Now to the issue, and the issue is Minister McKenzie and the performance of a minister in the portfolio of agriculture, which is a portfolio she wanted and a portfolio that seems to be run by backbenchers. That's what the questions today were about. They were questions on backbenchers being better advocates for the dairy industry to the CEOs of Coles and Woolworths than is the minister. They were questions about backbenchers organising policy meetings which the minister wasn't invited to. Actually, we had the extraordinary revelation that there are lots of meetings that the minister isn't invited to. I wonder how many others in her portfolio she is ignored on and separated from? Backbenchers are running the portfolio.
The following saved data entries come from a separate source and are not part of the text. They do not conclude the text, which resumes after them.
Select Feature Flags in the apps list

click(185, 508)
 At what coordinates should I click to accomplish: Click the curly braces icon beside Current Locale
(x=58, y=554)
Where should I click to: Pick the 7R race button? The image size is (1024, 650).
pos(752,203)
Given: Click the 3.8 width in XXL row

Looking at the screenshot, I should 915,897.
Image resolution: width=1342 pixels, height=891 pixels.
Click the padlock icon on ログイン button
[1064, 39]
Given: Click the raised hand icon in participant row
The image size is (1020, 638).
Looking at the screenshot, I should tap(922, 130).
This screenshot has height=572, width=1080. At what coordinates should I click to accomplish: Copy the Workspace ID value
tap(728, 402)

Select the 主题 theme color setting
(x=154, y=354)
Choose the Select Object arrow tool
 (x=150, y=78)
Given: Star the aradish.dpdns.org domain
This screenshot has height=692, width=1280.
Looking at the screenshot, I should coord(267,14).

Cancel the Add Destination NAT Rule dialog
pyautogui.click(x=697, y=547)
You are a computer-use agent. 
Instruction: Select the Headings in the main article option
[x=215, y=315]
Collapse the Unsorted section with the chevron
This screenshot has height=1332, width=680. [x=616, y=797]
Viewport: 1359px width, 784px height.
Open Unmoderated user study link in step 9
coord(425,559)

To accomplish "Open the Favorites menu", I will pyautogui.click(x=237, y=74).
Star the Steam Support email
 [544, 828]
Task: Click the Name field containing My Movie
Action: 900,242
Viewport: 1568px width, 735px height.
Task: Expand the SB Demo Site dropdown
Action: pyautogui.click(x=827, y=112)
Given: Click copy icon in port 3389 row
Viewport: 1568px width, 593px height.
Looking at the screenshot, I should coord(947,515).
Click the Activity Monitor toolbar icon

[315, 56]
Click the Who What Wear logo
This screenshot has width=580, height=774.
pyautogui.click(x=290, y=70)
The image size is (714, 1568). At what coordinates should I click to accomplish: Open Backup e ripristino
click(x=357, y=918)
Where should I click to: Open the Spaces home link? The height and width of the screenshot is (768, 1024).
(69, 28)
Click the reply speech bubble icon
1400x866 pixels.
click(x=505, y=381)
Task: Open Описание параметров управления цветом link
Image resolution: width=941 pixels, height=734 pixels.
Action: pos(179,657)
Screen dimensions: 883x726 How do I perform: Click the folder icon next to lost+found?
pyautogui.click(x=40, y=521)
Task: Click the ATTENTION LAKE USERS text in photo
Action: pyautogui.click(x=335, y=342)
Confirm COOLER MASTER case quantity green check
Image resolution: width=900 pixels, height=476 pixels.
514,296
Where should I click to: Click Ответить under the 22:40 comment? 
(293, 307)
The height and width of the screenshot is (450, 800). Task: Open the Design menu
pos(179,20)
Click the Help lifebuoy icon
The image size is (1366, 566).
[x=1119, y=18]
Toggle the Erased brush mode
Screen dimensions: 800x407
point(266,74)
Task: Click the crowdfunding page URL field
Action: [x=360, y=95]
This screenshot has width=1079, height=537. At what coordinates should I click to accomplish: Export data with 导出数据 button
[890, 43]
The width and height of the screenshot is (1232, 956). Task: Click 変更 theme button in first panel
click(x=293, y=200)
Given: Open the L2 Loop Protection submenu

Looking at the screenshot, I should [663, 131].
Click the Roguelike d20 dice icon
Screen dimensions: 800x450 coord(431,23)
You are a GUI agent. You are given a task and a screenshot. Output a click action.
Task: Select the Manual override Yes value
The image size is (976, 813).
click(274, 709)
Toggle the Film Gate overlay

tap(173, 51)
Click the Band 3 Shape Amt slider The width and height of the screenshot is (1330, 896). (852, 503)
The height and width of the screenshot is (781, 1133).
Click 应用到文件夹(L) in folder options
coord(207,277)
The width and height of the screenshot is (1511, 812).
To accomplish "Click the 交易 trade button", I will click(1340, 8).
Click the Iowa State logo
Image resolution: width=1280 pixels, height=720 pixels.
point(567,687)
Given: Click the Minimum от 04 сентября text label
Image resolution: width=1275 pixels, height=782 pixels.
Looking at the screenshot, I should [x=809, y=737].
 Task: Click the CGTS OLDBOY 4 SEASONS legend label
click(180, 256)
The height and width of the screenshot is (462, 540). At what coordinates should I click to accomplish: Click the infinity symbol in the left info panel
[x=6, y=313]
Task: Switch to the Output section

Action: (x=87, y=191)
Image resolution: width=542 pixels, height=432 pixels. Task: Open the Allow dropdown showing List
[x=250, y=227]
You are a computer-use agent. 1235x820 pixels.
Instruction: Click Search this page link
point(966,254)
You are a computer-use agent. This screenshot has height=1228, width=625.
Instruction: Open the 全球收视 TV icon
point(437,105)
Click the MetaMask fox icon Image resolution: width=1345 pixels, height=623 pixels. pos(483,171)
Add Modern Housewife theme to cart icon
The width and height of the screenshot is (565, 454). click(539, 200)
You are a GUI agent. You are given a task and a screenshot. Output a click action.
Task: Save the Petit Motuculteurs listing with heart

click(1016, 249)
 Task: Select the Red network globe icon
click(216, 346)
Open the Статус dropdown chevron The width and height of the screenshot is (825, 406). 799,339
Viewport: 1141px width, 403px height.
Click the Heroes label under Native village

When we asked questions about the leadership within the Nationals, questions about internal instability and questions about debates over policy we got deflect, deflect, deflect. Then, when we came in here to debate this issue further, we got that extraordinary display from Senator Seselja. We got not a defence of the minister; not a defence of policy failures; not a defence of whatever's going on in the National Party; and not an admission that backbenchers, not the executive, are running the show but an attack on this side, because they can only talk about this side. When you don't have anything to talk about yourself, when you don't have your own policies, when you don't have your own views, when you can't control your backbench, when your leadership is in trouble, when your position is in trouble, you go after us. As you keep reminding us, day in, day out, we're not the government; you are. You're the government. These are your responsibilities to own up to. This is your portfolio to take control over—to take control off the backbench and give it to the executive—but you don't. You just focus on us. You focus on One Nation. The Nationals are meant to be standing up for rural and regional South Australians. That's what they tell us every day. That's their constituency—rural and regional South Australians. Where are they on dairy? I know where the backbench is actually—they're doing a pretty reasonable job. Where's the minister? What's she doing?
How are the Nationals going in South Australia? That's where it's heading. If you can't get control over this, if you can't get control over the policy, if you can't show leadership, if all you can do is focus on us, if all you can do is stoop so low as to launch those extraordinary attacks on Labor senators, given the track record of your side on these issues—what hopelessness is that? How hopeless for the people who depend on the Nationals. How hopeless for our dairy farmers. How hopeless for people in rural and regional Australia. How hopeless is it that backbenchers are running the show. The backbenchers are advocating more than the minister, and we're asking: where is she? What's she doing about it? And all you will do is focus on us. Focus on the policy.